RIYADH, Saudi Arabia
“One of the first steps in reform is media reform,” a 28-year-old Saudi journalist told me over coffee last month at Mr. Keyf coffee shop on Tariq Abdullah. Reform was on the minds of many Saudi journalists and writers I met with during a two-week visit to the kingdom last month—the first of its kind by the Committee to Protect Journalists.
Last year, then-Crown Prince Abdullah called for a process of “gradual” political and social reform. Whatever its pace, true reform will require empowering the country’s media to serve as a platform for free and open debate on the critical issues facing Saudi Arabia today.
The Saudi press has made important gains since the seismic events of September 11, 2001, when terrorists attacked the United States, and May 12, 2003, when suicide bombers struck Riyadh and killed more than two dozen people. Today, Saudi newspapers publish news and opinion that would have been unthinkable just five years ago. During my two-week stay, newspapers ran stories on crime, drug trafficking, and security forces’ battles with armed extremists. Columnists scrutinized religious summer camps used by extremists to indoctrinate Saudi youth; they published essays arguing for the right of women to drive automobiles. On my last day in Riyadh, Al-Watan, the country’s boldest daily, ran a critical commentary about religious extremists who teach in the country’s schools. Another of its columnists took prison officials to task for ignoring militancy in the country’s jails.
In some respects, Saudi press coverage rivals or surpasses that in other Arab countries when it comes to social and religious issues. Yet the margin of freedom “is given and taken away,” in the words of one Saudi academic, whose columns are no longer allowed to appear in the country’s newspapers. In fact, many Saudi journalists and writers point out that press freedoms, while markedly improved from the 1990s, have sharply regressed in the last 18 months.
Several writers and prominent intellectuals have been temporarily or permanently barred from writing in the press or speaking to the media, either by government order or through the decisions of their editors. Journalists also describe editorial or government pressures when they try to write critically about sensitive topics such as the country’s religious establishment. Self-censorship has increased, they say. And today, press coverage bears little resemblance to the days after May 2003 when newspapers published powerful columns about religious militancy, scrutinized the religious establishment, and tackled corruption.
Some Saudi journalists, particularly editors-in-chief, say they are content with the existing level of press freedom and that the 2003 “Prague Spring for the Media,” as one journalist dubbed it, was a case of too much too soon.
It would be a mistake for the government and the press to be complacent about media reform. A free and vibrant press that is able to debate the issues affecting the lives of citizens and scrutinize the actions of government is essential to helping Saudi Arabia meet its many social and political challenges at home.

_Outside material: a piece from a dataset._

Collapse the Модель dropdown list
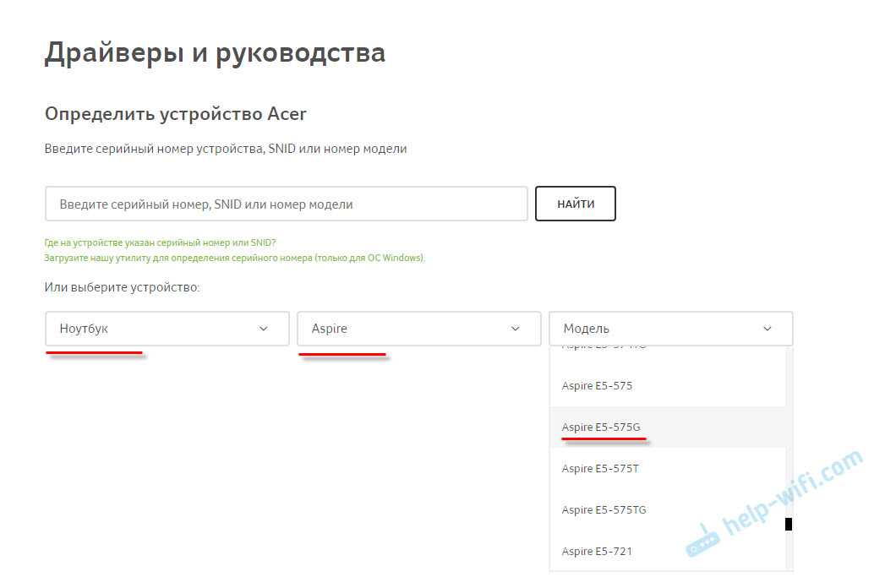The width and height of the screenshot is (896, 588). click(x=670, y=329)

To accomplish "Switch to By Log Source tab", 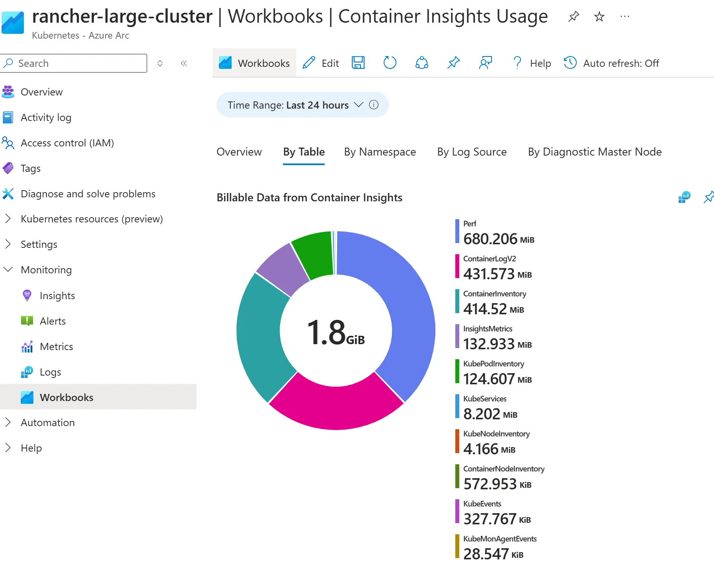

Many journalists I spoke with feel the same way. “Most intellectuals are not against the government,” one writer said. “They are against certain policies and lines of thinking in the government. Criticizing the government can really be used to strengthen it.” Yet most writers express frustration at the timid approach of the press and the ongoing restrictions against writers. The frank discussions Saudis have today in their homes, in diywaniyyas, in coffee shops, on satellite television, or on the Internet are far better indicators of the nation’s discourse.
Much more can be done to reflect those voices in the national media.
For starters, the government should encourage greater openness in the press with a guarantee that authorities will not penalize journalists—directly or indirectly—for their professional activities. Greater openness should include independent reporting and higher scrutiny of the government. The government can foster greater independence and diversity in the media by halting its interference in the daily operations of newspapers, by scrapping the practice of appointing editors-in-chief, and by easing the process of obtaining new newspaper licenses.
The government isn’t the only force limiting press freedom. Editors must accept the challenge to elevate dialogue in the national press. “Freedom has been given to us for a long time but some editors don’t take it,” remarked the deputy editor of one major newspaper. “Some editors are more pro-government than the government itself.”
In one notable case last month, a Saudi TV Channel 3 director removed television talk show host Abdel Rahman al-Hussein after a show in which Saudi youths criticized the country’s religious police. A week later the host was reinstated following the intervention of Information Minister Iyad Madani.
Editors also need to be active in defending the rights of their colleagues. The recently formed Saudi Journalists Association, a positive development on paper, has been largely inactive, and journalists are cynical about its role as a positive force for the free press. Perhaps most telling was its silence following the Abdel Rahman al-Hussein’s temporary dismissal. The association, composed of the country’s leading editors, could gain instant credibility by advocating on behalf of journalists who face legal troubles or harassment for their work.
Joel Campagna is senior program coordinator responsible for the Middle East and North Africa at the Committee to Protect Journalists. CPJ is a non-profit, nonpartisan organization dedicated to the defense of press freedom worldwide.